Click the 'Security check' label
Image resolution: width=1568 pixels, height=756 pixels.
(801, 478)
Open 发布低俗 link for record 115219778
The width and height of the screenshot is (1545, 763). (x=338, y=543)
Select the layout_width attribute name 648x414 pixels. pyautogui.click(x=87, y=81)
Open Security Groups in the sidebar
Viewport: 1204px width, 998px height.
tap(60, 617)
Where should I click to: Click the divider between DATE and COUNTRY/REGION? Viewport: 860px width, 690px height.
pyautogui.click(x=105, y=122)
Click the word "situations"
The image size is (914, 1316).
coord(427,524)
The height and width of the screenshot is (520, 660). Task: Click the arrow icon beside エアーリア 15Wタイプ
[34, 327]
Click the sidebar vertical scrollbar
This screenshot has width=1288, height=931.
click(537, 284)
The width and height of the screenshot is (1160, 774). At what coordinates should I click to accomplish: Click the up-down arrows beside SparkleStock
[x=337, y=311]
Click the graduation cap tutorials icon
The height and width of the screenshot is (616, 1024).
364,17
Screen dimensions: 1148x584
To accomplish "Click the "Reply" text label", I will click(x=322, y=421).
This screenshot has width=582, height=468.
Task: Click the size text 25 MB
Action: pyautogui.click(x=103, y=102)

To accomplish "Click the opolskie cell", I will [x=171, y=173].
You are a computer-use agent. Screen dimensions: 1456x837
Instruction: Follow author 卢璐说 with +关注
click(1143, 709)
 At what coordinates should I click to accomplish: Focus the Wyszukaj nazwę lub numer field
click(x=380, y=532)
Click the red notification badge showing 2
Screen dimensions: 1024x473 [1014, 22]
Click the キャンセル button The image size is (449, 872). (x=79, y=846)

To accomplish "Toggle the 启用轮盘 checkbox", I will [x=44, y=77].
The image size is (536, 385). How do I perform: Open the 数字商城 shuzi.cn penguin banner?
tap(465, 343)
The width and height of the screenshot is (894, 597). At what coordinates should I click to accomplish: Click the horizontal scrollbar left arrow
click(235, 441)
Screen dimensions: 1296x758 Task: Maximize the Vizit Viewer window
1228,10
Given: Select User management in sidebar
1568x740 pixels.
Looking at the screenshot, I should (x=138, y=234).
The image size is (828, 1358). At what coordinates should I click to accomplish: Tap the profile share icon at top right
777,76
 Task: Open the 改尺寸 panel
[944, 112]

- _Directions_
Using the material above, extract the line that contains "Click the キャンセル" and every line after it, exactly as given; stop at the last line.

- _Solution_
Click the キャンセル button The image size is (449, 872). (x=79, y=846)

To accomplish "Toggle the 启用轮盘 checkbox", I will [x=44, y=77].
The image size is (536, 385). How do I perform: Open the 数字商城 shuzi.cn penguin banner?
tap(465, 343)
The width and height of the screenshot is (894, 597). At what coordinates should I click to accomplish: Click the horizontal scrollbar left arrow
click(235, 441)
Screen dimensions: 1296x758 Task: Maximize the Vizit Viewer window
1228,10
Given: Select User management in sidebar
1568x740 pixels.
Looking at the screenshot, I should (x=138, y=234).
The image size is (828, 1358). At what coordinates should I click to accomplish: Tap the profile share icon at top right
777,76
 Task: Open the 改尺寸 panel
[944, 112]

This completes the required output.